# Falsche Codepage in der DOS-Box von WinXP



## fn0rd (30. März 2010)

Nabend,
Habe XP mit SP3.
Letztens hab ich festgestellt, daß ich im Dosfenster keine Umlaute mehr eingeben kann. es erscheint dann z.B. ³ statt ü usw. Ansonsten deutsche Belegung.
chcp sagt "Aktive Codepage: 1252". Wenn ich edit aufrufe, habe ich dann die englische Belegung. In der Registry (HKLM\SYSTEM...\Nls\Codepage) steht aber OEMCP=850 drin.
Das mysteriöse ist: melde ich mich ab und wieder an, funktioniert die DOS box tadellos. chcp zeigt 850, ich kann Umlaute eingeben und sehen und edit funktioniert auch normal. Bis ich den Rechner in den Standbymodus schicke und wieder aufwecke. Danach hab ich in allen Konsolenprogrammen wieder CP 1252 bis zum nächsten Neuanmelden usw.

Bin mit meinem Latein ziemlich am Ende.
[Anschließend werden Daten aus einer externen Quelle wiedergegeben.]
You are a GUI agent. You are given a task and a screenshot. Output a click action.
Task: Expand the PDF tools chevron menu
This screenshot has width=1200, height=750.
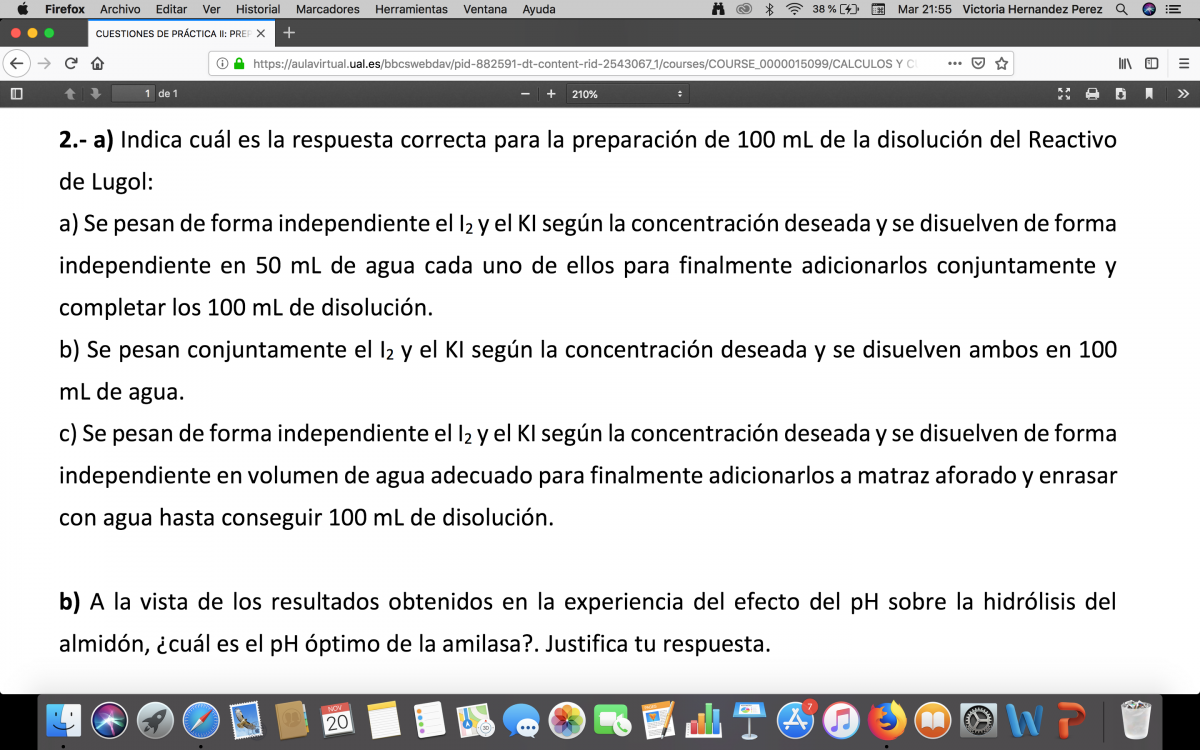1183,94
Weiß jemand von Euch vielleicht, woran das noch liegen könnte?


----------



## fn0rd (21. April 2010)

Keiner eine Ahnung?


----------



## fn0rd (3. Juli 2010)

Scheinbar zu kompliziert


----------



## ComFreek (3. Juli 2010)

Dreifachposts sind nicht erwünscht!!

Ich weiß jetzt nicht, woran es liegt, aber wozu brauchst du Umlaute?


----------